## SOURCE EXTRACT
^^^^
In packet switching, data to be sent over a network is divided into many discrete chunks of data, each usually not more than a few thousand bytes long and each called a packet. Each packet is self-contained and holds all the information required to send it to its final destination. Each packet is routed from one computer to the next across the network until it reaches its final destination. Dedicated computers are normally used to route packets from place to place, much like a smart relay; each of these computers is called a router.

Routers are connected to each other by a physical data carrier, such as copper cable, a fiber optic cable, or a microwave relay. This physical connection between two routers is called a link. Each networked computer that people actually use directly is called a host. A host is connected to the network in the same way as a router is, expect that a host usually has a single link to one network, while a router has several links to different networks. In the ARPANET, for example, each host was connected to a single local router, so the host needed to know only how to send data to the router; it was not involved in the packet routing decisions.

A networked computer that is not used directly by people but that provides some sort of service, such as providing large amounts of disk space, is called a server. The same machine can be both a host and a server.
^^^^
## DATASET
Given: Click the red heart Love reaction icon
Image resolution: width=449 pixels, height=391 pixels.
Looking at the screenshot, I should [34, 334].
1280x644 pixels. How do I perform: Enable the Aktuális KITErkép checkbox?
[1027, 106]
^^^^
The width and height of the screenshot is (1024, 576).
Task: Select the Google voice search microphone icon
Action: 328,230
^^^^
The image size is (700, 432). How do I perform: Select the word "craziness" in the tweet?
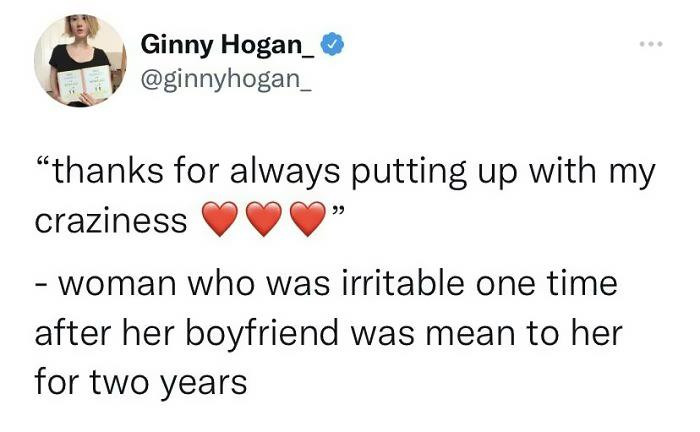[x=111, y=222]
^^^^
## COMPLETE THE FOLLOWING
A - In the packet-switching text, reproduce the passage between "In packet switching, data" and "called a router.", inclusive, replacing "chunks" with "segments".
B - According to the packet-switching text, what is the physical connection between two routers called?
C - Translate this sentence from the packet-switching text into Spanish: "The same machine can be both a host and a server."

## EXPECTED RESPONSES
A -
In packet switching, data to be sent over a network is divided into many discrete segments of data, each usually not more than a few thousand bytes long and each called a packet. Each packet is self-contained and holds all the information required to send it to its final destination. Each packet is routed from one computer to the next across the network until it reaches its final destination. Dedicated computers are normally used to route packets from place to place, much like a smart relay; each of these computers is called a router.

B - A link.

C - La misma máquina puede ser tanto un host como un servidor.